A new emergency veterinary hospital centered around the idea of transparency and customer service opened this week at 87 Kent Ave.

Veterinary Emergency Group, also known as VEG, now has 27 locations nationwide and serves as Williamsburg’s first veterinary facility tailored specifically towards animal emergencies.

The reason Williamsburg in particular was chosen as the latest VEG location is due, at least in part, to the rise in pandemic pets and pet-friendliness of the neighborhood in general.

“A lot of people [in North Brooklyn] have pets, so we just wanted to provide a resource for them. There are a lot of general practices, but there isn’t really anything like us; we’re a 24-hour emergency facility. The only thing that we do is emergency, which is the thing that kind of separates us from other types of hospitals,” Dr. Wasi Ashraf, medical director of the Williamsburg facility, explained.

While the neighborhood is home to a handful of veterinary offices, many of the closest animal hospitals are over an hour away via public transportation and feature long wait times. By serving as an emergency-only hospital, VEG also hopes to provide some relief for overrun facilities and providers.


“There are some specialty hospitals, but they’re actually pretty far out.
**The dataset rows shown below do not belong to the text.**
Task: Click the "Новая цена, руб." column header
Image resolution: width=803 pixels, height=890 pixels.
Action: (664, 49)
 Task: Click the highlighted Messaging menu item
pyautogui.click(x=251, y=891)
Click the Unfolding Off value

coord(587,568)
And those hospitals are specialty and they do some emergency, but it’s not 100% emergency like we are. So we fill a very specific niche. We want to create a space here where we can help people and their pets when they need it most,” Dr. Ashraf said. “The veterinary community in general, a lot of emergency hospitals and general practices have become overwhelmed because of huge surges and pet ownership. So we have a model that we aren’t turning away anyone. We try to find a way to say yes, so we fill this emergency niche, but we’re also here to support our general practitioners.”
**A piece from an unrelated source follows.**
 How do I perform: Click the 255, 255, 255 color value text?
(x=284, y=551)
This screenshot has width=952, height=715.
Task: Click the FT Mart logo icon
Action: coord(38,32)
What sets VEG apart from other practices in the area — and animal hospitals in general — is their dedication to keeping families and pets together throughout appointments and emergency stays. The 24/7 facility is dedicated to allowing pet parents to speak to licensed veterinarians right away and skip paperwork or lobby wait times during emergencies. The hospital also features open-floor plans enabling freedom of movement that allows pet parents to stay with their pets during all phases of treatment, which also means more communication between doctors and visitors.

“We’ve kind of revolutionized the way emergency medicine is practiced, because in the past, historically, a lot of people have had to be separated from their pets  in these really critical moments. So the pets are stressed out, people are stressed out and they just don’t know what’s going on,” Dr. Ashraf described. “We don’t want to separate pets from their people; another thing that we’re really passionate about is keeping the families together. That is the core reason behind why we allow everyone to be in the treatment area and have full transparency.”

Overall, VEG’s mission is simple: Give both pets and their humans quality emergency care when they need it most.

“Part of VEG’s vision is to treat pets and people the way we’d like to be treated. We often say that we treat pets like people and people like human beings,” Dr. Ashraf said.